Thanks for the reply Chad. Here is my script (I'm not sure if I should
be modifying the script itself, or piping something on the CL:

#! /usr/bin/perl -w
use strict;
use Date::Calc qw(Day_of_Year);
use DBI;

#MICIS climate data munger. Required input argument is the file to
process.
#Use > to redirect output to new file.

#Set the item delimiter to tabs instead of the default commas and the line

The Output Field Separator ($,) has the default value of undef.

#delimiter to a newline character
$, = "\t";
$\ = "\n";

#Instantiate the global station ID variable
my $station_id = "";
#Initialize I/O variables
my ($year,$month,$day,$doy,$date,$precip,$tmin,$tmax,$snowfall,
$snowdepth,$tmean,$obstime,$datasource);

You don't really need to declare these variables in file scope, you probably
should declare them inside the while loop.

#Part 1. Loop through the 11 header lines to identify the station id.
#The 7th line contains the station ID, and has the format of
#STATION: SOME_STATION, STATE (Station ID: ######)

for(my $i=1;$i<=6;$i++) {

Your comment says eleven lines but your code says six?

my $header = <>;
#Remove the newline character
chomp $header;
if ($i == 2) {
#Split the line into an 3-item array based on the 2 colons.
my @line = split(":", $header);
#Extract everything after the 2nd colon.
$station_id = $line[2];
#Remove leading white spaces.
$station_id =~ s/^\s+//;
#Remove ending bracket.
$station_id =~ s/\)//;
}
}

#Connect to postgreql
my $dbh = DBI->connect( "DBI:Pg:dbname=met_data;host=localhost",
"pguser", "pguser" )
or die "Couldn't connect to PostgreSQL: $DBI::errstr ($DBI::err)\n";

#Part 2. Loop through the records and prepare SQL statement.
while (my $line=<>) {

You are using the <> operator to read from the file(s) so this *will* read all
the lines from all the files listed on the command line. The only problem is
that you will not distinguish the headers from the second and subsequent files
listed on the command line.

chomp $line;
#Split the line on white spaces.
($year,$month,$day,$precip,$tmin,$tmax,$snowfall,$snowdepth,$tmean,
$obstime,$datasource) = split(/\s+/, $line);
#Stop reading data at the end of the file, when $year is empty.

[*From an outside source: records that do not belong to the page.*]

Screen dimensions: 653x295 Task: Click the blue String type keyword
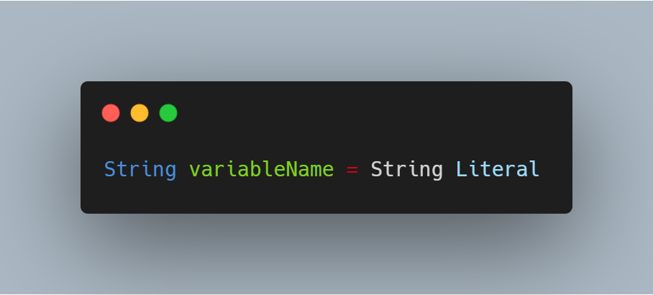(x=140, y=170)
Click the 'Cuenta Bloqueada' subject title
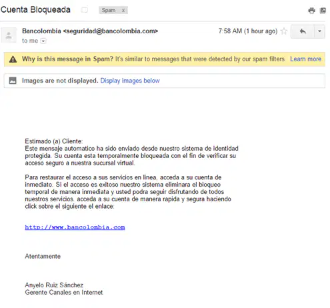Viewport: 330px width, 308px height. click(x=35, y=10)
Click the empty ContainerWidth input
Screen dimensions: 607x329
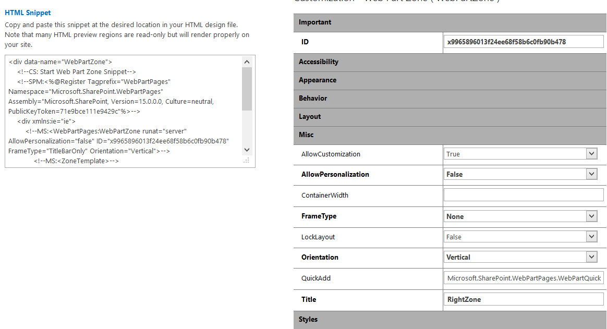(523, 194)
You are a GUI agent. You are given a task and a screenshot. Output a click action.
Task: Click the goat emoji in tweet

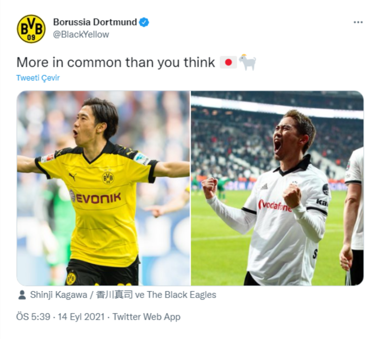247,62
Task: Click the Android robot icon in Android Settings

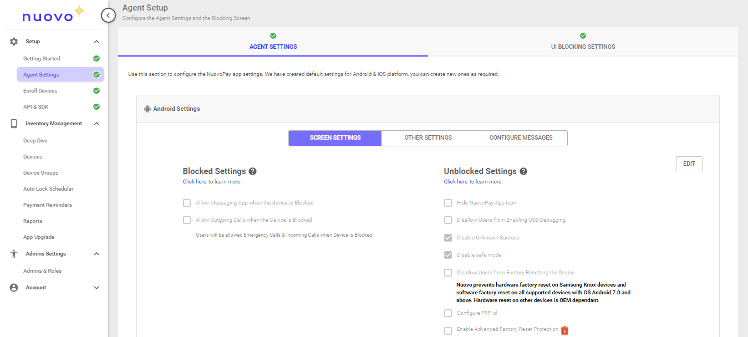Action: [x=147, y=109]
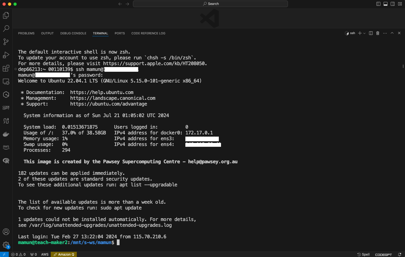Kill the terminal with the trash icon
This screenshot has height=257, width=405.
point(378,33)

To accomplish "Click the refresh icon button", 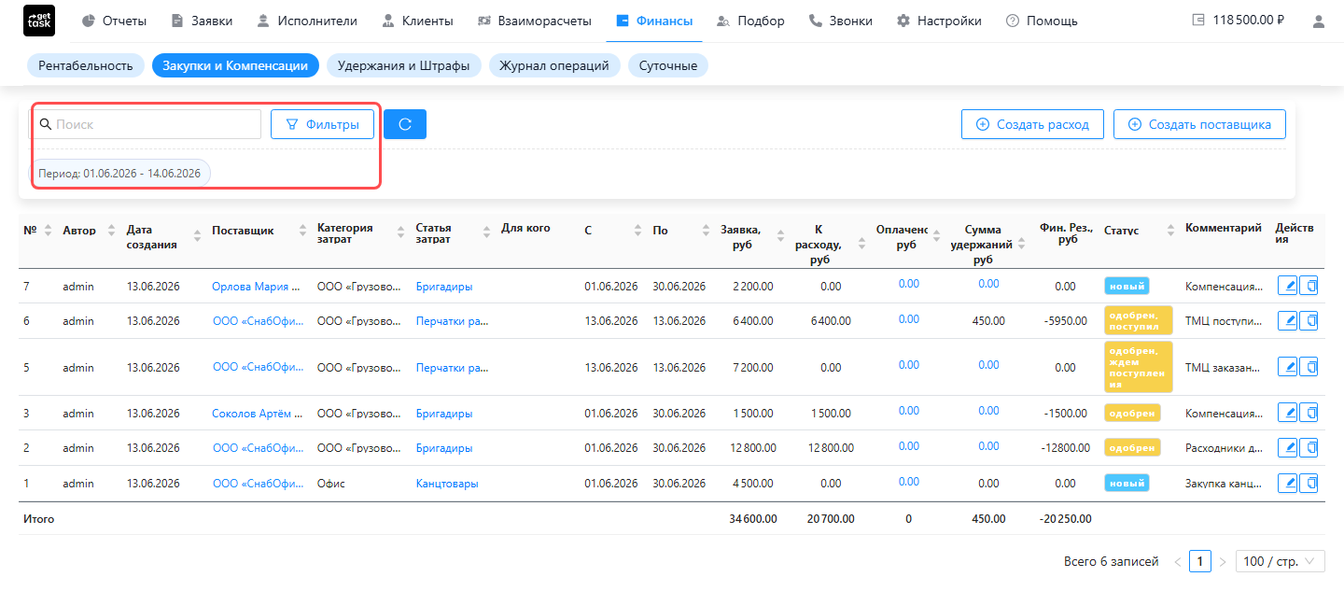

This
#gets you out of the datafile before the program chokes on the footer.
exit unless $year;
# Initialize and concatenate date as YYYMMDD.
$date = $year . $month . $day;
# Initialize and calculate day of the year (doy)
$doy = Day_of_Year($year, $month, $day);
#Switch T (trace) to 0.01 and M (missing) to -999
if ($precip eq "T") { $precip = 0.01; }
elsif ($precip eq "M") {$precip = -999; }
if ($tmin eq "M") { $tmin = -999; }
if ($tmax eq "M") { $tmax = -999; }
if ($snowfall eq "M") { $snowfall = -999; }
if ($snowdepth eq "M") { $snowdepth = -999 }
if ($tmean eq "M") { $tmean = -999 }

my $sth = $dbh->prepare("INSERT INTO weather (station_id, year, month,
day, doy, date, precip, tmin, tmax, snowfall, snowdepth, tmean) VALUES
(?,?,?,?,?,?,?,?,?,?,?,?)");

You shouldn't call $dbh->prepare() inside the while loop, you only need to
call it once before the loop starts.

$sth->execute($station_id, $year, $month, $day, $doy, $date, $precip,
$tmin, $tmax, $snowfall, $snowdepth, $tmean);
#print $station_id, $year, $month, $day, $doy, $date, $precip, $tmin,
$tmax, $snowfall, $snowdepth, $tmean;
}

#$sth->finish();

#Disconntect from database
$dbh->disconnect();

This may work better for you:

#!/usr/bin/perl -w
use strict;
use Date::Calc qw(Day_of_Year);
use DBI;


my $dbh = DBI->connect( 'DBI:Pg:dbname=met_data;host=localhost', 'pguser',
'pguser' )
or die "Couldn't connect to PostgreSQL: $DBI::errstr ($DBI::err)\n";

my $sth = $dbh->prepare( 'INSERT INTO weather (station_id, year, month, day,
doy, date, precip, tmin, tmax, snowfall, snowdepth, tmean) VALUES
(?,?,?,?,?,?,?,?,?,?,?,?)' );


my $station_id = '';

while ( <> ) {

# Part 1. Loop through the 11 header lines to identify the station id.
# The station ID has the format of:
# STATION: SOME_STATION, STATE (Station ID: ######)
if ( 1 .. 11 ) {
$station_id = $1 if /\(Station ID:\s*(\S+)\)/;
next;
}

# At eof close the input filehandle to reset $.
if ( eof ) {
close ARGV;
next;
}

# Part 2. Loop through the records and prepare SQL statement.
my ( $year, $month, $day, $precip, $tmin, $tmax, $snowfall, $snowdepth,
$tmean, $obstime, $datasource ) = split;

# Initialize and concatenate date as YYYMMDD.
my $date = $year . $month . $day;

# Initialize and calculate day of the year (doy)
my $doy = Day_of_Year( $year, $month, $day );

# Switch T (trace) to 0.01 and M (missing) to -999
$precip = 0.01 if $precip eq 'T';
for ( $precip, $tmin, $tmax, $snowfall, $snowdepth, $tmean ) {
$_ = -999 if $_ eq 'M';
}

$sth->execute( $station_id, $year, $month, $day, $doy, $date, $precip,
$tmin, $tmax, $snowfall, $snowdepth, $tmean );
#print join( "\t", $station_id, $year, $month, $day, $doy, $date, $precip,
$tmin, $tmax, $snowfall, $snowdepth, $tmean ), "\n";
}

#$sth->finish();

# Disconntect from database
$dbh->disconnect();

__END__



John
--
Perl isn't a toolbox, but a small machine shop where you can special-order
certain sorts of tools at low cost and in short order. -- Larry Wall
.



Relevant Pages

  • Re: OK, so I built a (sort of) shielded loop....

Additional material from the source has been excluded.